あたしが卒業してから…ずっと考えていたと。

でも、あたしの仕事の様子を見てからと
思っているうちに。
日本全国を飛び回るあたしを、なかなか…
呼び止められなかったと。

今回、久しぶりに2人とも長期の休みが
とれて。帰省の予定もあったから。
可能なら実家に挨拶に行きたいと…
思ってくれていたらしい。


…全然言ってくれないから…
ビックリしたよ。

ん。
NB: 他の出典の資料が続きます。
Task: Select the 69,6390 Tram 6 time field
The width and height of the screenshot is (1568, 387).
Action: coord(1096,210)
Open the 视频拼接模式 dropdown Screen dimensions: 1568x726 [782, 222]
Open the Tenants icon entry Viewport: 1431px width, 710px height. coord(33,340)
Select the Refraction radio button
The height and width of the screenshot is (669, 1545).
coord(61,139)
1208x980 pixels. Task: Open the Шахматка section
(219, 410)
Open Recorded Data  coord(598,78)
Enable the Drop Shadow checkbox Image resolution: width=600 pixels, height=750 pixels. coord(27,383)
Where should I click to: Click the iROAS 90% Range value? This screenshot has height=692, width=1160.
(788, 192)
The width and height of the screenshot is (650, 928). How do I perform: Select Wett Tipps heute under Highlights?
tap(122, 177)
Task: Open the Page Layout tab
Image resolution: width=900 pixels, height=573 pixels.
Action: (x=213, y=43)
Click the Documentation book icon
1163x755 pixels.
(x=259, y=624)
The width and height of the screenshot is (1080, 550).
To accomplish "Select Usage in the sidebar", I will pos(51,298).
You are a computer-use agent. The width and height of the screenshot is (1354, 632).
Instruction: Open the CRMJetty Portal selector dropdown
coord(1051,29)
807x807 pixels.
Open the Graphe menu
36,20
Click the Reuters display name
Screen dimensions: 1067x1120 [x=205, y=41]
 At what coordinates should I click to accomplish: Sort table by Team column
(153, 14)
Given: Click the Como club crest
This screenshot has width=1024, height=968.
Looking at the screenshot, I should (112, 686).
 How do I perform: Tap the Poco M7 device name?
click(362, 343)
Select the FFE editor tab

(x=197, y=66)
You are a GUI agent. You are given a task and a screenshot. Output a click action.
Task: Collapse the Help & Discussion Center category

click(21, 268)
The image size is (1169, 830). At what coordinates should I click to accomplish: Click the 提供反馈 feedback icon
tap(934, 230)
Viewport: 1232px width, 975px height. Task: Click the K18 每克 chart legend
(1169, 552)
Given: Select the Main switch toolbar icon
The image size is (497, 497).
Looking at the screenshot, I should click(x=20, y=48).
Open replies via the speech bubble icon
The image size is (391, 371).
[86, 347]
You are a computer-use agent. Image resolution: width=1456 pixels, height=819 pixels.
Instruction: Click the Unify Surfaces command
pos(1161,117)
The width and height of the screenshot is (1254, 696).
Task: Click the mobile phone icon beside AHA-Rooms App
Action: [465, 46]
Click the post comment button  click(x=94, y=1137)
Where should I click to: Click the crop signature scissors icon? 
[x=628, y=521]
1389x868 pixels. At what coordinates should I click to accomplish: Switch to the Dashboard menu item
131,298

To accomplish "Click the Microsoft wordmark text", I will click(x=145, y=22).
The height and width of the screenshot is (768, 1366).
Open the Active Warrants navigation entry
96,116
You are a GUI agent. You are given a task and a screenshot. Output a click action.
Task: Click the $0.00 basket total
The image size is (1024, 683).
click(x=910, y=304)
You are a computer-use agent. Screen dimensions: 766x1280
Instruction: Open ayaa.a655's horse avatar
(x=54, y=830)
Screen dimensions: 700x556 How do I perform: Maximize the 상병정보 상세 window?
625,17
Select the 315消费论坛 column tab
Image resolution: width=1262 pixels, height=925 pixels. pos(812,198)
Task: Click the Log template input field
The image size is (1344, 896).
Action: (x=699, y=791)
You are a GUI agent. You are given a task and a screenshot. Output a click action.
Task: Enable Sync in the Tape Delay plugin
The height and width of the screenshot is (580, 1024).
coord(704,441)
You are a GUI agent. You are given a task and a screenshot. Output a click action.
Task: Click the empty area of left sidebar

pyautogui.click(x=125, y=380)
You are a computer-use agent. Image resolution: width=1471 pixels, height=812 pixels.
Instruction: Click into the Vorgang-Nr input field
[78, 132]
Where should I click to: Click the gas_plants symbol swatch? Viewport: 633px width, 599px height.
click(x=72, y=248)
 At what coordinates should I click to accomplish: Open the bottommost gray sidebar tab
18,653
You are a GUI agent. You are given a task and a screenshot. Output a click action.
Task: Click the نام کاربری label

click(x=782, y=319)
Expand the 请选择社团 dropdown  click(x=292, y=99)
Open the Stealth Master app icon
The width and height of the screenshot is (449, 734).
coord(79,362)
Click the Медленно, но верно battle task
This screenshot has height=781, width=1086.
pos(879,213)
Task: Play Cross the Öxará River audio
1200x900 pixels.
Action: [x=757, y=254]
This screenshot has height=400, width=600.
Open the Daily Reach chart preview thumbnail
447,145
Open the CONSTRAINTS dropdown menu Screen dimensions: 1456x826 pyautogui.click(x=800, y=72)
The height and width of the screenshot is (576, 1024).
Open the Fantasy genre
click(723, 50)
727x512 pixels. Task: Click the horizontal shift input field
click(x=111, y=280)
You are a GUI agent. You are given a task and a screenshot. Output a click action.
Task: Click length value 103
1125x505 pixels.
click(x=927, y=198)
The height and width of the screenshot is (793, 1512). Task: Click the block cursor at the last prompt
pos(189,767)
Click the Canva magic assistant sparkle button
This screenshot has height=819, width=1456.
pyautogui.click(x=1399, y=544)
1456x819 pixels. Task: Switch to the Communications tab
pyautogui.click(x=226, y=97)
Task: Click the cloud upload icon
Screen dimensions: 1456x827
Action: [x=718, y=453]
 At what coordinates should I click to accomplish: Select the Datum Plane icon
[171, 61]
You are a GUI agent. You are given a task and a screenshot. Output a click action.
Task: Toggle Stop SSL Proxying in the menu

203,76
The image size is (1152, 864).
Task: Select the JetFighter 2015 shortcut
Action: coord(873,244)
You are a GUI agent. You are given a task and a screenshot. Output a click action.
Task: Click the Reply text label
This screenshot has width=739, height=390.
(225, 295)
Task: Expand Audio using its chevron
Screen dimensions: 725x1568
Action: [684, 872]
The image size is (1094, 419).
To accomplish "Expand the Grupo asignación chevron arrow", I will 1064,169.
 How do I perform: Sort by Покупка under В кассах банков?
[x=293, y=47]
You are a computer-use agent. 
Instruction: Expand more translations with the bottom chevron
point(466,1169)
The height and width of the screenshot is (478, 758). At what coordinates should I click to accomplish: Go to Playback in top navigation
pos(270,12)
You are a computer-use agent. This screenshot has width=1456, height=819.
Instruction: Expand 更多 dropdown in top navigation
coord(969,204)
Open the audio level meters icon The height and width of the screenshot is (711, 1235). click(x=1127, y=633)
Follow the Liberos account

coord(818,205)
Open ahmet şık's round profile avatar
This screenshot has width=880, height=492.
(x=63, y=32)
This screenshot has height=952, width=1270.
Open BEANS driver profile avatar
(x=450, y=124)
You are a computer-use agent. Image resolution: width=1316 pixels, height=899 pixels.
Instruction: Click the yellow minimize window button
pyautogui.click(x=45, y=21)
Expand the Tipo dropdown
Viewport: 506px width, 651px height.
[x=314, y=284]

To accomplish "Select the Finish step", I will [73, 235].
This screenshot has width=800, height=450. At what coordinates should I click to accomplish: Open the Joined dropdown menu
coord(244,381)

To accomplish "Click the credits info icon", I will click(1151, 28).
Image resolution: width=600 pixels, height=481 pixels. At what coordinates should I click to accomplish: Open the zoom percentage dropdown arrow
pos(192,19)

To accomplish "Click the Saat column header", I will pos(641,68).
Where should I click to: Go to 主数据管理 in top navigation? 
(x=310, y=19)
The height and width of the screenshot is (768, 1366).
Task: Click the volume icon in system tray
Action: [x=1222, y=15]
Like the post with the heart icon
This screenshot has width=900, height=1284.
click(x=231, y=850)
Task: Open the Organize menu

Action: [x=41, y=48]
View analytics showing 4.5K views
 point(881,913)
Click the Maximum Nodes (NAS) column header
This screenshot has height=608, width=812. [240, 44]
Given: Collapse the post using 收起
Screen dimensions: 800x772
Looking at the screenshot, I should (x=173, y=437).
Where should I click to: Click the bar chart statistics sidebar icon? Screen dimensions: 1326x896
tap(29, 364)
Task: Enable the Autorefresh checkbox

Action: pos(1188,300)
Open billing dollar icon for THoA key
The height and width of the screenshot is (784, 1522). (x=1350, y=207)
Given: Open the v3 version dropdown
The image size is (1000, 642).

ごめん。
ちづるが、卒業したらって最初は
思ってたんだけど…。
まさか、CA目指すとは思ってなくって。

俺が今の仕事選んで、離ればなれを
我慢させたのに…
ちづるのやりたい仕事を、邪魔するのは
…ちがうなって、思ったんだよ。

そうなんだね…。
でも、あたし結婚したら…
今の仕事どうしようかな…。

…続けないの?

だって…なかなか家に帰れないよ?

うん…。
でもさ…?
絶対に…帰ってくるじゃん?
俺んとこに。
それって、すごい幸せなことだなぁって
思ったんだよね。



うん…すごく…幸せかも。
あたしは…必ず、先輩のとこに帰れるんだね。

先輩?

あ、たかくん…です。

よろしい。と、言わんばかりのドヤ顔。

たかくん!

はい?

結婚しよう!早くしよう!ね?

ジャンプして抱きつくあたしを受け止めて。

よ、よし!
ちづるの気が変わらないうちに、そうしよ。
と、笑った。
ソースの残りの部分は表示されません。